Imperial Triumphant – Goldstar

Posted by on 13 juin 2025 in Chroniques, Toutes les chroniques

(Century Media, 21 mars 2025)

S’il faut penser à un style musical traditionnel dont le heavy metal s’est inspiré, on cite plus volontiers la musique classique que le jazz. On parle ainsi de « metal symphonique », mais jusqu’à ce jour, on n’a pas inventé de terme tel que « bebop metal ». C’est compter sans les efforts conjugués d’un groupe de musiciens new-yorkais à la fin des années 80, dont la figure de proue fut John Zorn. Cette scène downtown new-yorkaise avait commencé à se développer au début de la décennie, au croisement du free jazz et de la no wave, avec des groupes comme The Lounge Lizards ou James Chance and the Contortions. Les aspirations de Zorn étaient cependant bien plus larges. Chef de troupe autant que compositeur et saxophoniste, passionné par tout ce qui est étrange et occulte, il attira à lui des musiciens qu’on n’aurait pas associés au jazz. Avec Mick Harris de Napalm Death et Bill Laswell, il forma Painkiller, un groupe mélangeant jazz, metal extrême, noise, ambient et dub. Zorn produisit également le premier album du groupe de Mike Patton, Mr. Bungle. Il n’est donc pas surprenant que Patton soit apparu sur plusieurs disques de Zorn et en ait publié d’autres sur son label, Tzadik. C’est la raison pour laquelle, si vous assistez à un concert de Zorn dans un lieu aussi institutionnalisé que la Philharmonie de Paris, vous croiserez autant de personnes en costume et mocassins que de chevelus en t-shirts d’Emperor ou de punks en tout genre.

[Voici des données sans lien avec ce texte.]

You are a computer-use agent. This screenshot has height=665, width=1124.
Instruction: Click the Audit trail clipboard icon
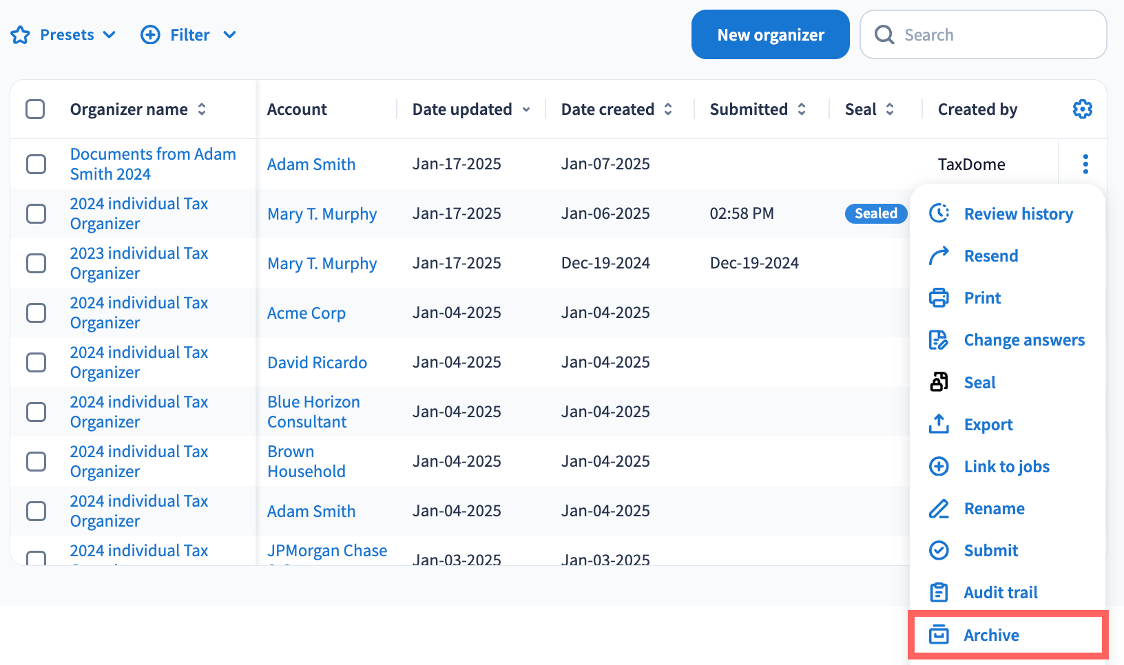(x=939, y=593)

Quel rapport avec Imperial Triumphant, me direz-vous ? Eh bien, d’une part, si la musique extrême que ce trio de forcenés produit parvient jusqu’à vos oreilles sans provoquer un rejet immédiat, c’est sans doute parce que Painkiller est passé par là. D’autre part, le batteur du groupe, Kenny Grohowski, est un collaborateur régulier de Zorn, pour lequel il est intervenu dans diverses formations — notamment en trio avec Marc Ribot et Trevor Dunn, mais aussi avec Matt Hollenberg et John Medeski dans le projet Simulacrum, qu’il est conseillé d’écouter pour se préparer avant d’attaquer Imperial Triumphant. Le groupe, composé en plus de Grohowski (batterie), de Steve Blanco (basse) et de Zachary Ezrin (guitare), mêle death et black metal avec des éléments de jazz, mais aussi de nombreux collages sonores créant une ambiance très particulière. Visuellement, le groupe s’intéresse énormément à la ville moderne — plus précisément au New York du milieu du XXe siècle et à son architecture moderniste. Avec leurs masques impressionnants évoquant des divinités de l’Égypte antique, les membres d’Imperial Triumphant semblent vouloir transmettre une impression de malaise, presque lynchienne — comme si, sous les apparences policées de la ville civilisée, agissaient en secret des forces occultes. Pour créer cet univers, le trio est parvenu à faire correspondre son identité sonore et visuelle. Il faut ajouter à cela une virtuosité rarement égalée, ainsi qu’un solide sens de l’humour.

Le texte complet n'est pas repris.